The oil sands are therefore fixed in the North American energy supply equation. It’s the source of 1.2 million barrels of crude per day, most of which is exported to the US. Extracting and processing bitumen from the sands is an energy-intensive process that requires both electricity and steam, which are usually generated by burning fossil fuels.

This energy intensity and related emissions–as well as the massive and ugly footprint oil sands operations leave on the natural landscape–have raised concerns about the management of the resource at the activist level, of course, but also now at the official level. Policy choices and regulatory decisions will play a significant role as North America prepares to meet growing energy demand–in a continental as well as a global context. It is critical, therefore, that what the oil sands cost relative to other energy sources is well understood.

The amount of GHG emissions generated in different types of oil production depends on how much energy is required to produce and process the oil. Some oil is just pumped out of reservoirs. Other reservoirs need injections of water or steam to retrieve the oil. Light oil requires less energy than heavy oil to be refined into transportation fuels. The amount of natural gas contained in the oil that may be flared or vented also contributes to overall GHG emissions. GHG emissions are also generated when transportation fuels are consumed in vehicles (this accounts for about 75 per cent of all GHG emissions). Total GHG emissions from production to consumption are referred to as life cycle GHG emissions.

The primary source of GHG emissions in oil sands mining is the energy required to mine and transport the oil sand, separate the oil from the sand, and process the oil. For in situ operations, the primary source of GHG emissions is the combustion of natural gas to generate steam. According to a June 2009 study by engineering firm Jacobs Consultancy, “Life Cycle Assessment Comparison for North American and Imported Crudes,” life cycle greenhouse gas (GHG) emissions for oil sands are comparable to domestic and imported conventional crude oils. Furthermore, about 75 percent of GHG emissions occur during fuel consumption and aren’t impacted by the source of the crude oil.

The oil sands industry has, through continual advancements in technology and energy efficiency, reduced GHG emissions per barrel by more than 30 per cent since 1990.

Cogeneration further reduces GHG emissions. Cogeneration produces steam and electricity from a single source, and because cogeneration plants are sized according to a facility’s steam requirements there is often more electricity produced than required.

The excess electricity is sold to the grid, meaning less natural gas and coal needs to be used to meet electricity needs. This significantly reduces GHG and other air emissions. All existing oil sands mines and all but a few small in situ projects have cogeneration facilities; more than 98 percent of oil sands production has associated cogeneration. Cogeneration in the oil sands provides approximately 18 percent of Alberta’s total electricity supply.
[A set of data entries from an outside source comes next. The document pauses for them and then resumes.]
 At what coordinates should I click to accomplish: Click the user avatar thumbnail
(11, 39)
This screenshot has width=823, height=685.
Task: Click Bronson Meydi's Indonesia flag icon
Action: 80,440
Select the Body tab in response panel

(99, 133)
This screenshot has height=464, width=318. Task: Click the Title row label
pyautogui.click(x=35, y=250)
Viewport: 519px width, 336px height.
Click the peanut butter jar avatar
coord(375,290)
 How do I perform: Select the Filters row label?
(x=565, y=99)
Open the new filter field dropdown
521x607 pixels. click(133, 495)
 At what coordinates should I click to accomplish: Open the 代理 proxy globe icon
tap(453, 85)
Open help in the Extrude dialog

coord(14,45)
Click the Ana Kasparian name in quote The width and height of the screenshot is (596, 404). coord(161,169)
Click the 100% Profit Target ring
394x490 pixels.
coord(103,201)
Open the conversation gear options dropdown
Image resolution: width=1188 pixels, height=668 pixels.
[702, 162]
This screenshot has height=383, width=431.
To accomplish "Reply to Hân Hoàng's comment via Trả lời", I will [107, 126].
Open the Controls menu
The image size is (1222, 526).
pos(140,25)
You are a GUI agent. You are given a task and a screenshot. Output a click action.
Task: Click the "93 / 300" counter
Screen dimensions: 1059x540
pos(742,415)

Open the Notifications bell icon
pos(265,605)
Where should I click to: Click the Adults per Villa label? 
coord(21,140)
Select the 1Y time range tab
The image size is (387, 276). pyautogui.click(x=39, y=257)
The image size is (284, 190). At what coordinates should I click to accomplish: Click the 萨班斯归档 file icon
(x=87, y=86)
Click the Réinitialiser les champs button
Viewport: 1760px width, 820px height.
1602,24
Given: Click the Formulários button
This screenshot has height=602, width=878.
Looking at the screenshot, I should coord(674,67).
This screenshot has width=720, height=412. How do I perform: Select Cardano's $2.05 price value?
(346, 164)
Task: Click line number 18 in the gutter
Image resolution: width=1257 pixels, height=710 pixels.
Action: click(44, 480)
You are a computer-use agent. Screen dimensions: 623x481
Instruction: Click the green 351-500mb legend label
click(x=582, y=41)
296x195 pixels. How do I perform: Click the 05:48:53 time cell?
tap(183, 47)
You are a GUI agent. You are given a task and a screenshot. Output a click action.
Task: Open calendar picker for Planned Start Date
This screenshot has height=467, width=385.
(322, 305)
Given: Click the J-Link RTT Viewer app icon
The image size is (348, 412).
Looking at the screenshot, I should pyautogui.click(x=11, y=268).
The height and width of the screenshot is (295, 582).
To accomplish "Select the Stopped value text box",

Additional reductions are expected through the development of carbon capture and storage (CCS) and new in situ extraction technologies. CCS is well understood from a technical perspective but widespread implementation has been limited because of the economic environment and the lack of existing infrastructure. The Alberta government has committed CAD2 billion to CCS development, the federal government has committed CAD1 billion, and industry is also investing heavily.

In situ operations require significant amounts of energy to generate the steam which is injected underground to warm the bitumen before it can be pumped to the surface.

There has been significant progress in reducing the amount of steam required to achieve this and there are several technologies that have the potential to further reduce GHG emissions per barrel to levels equivalent to–or better than–imported conventional oil.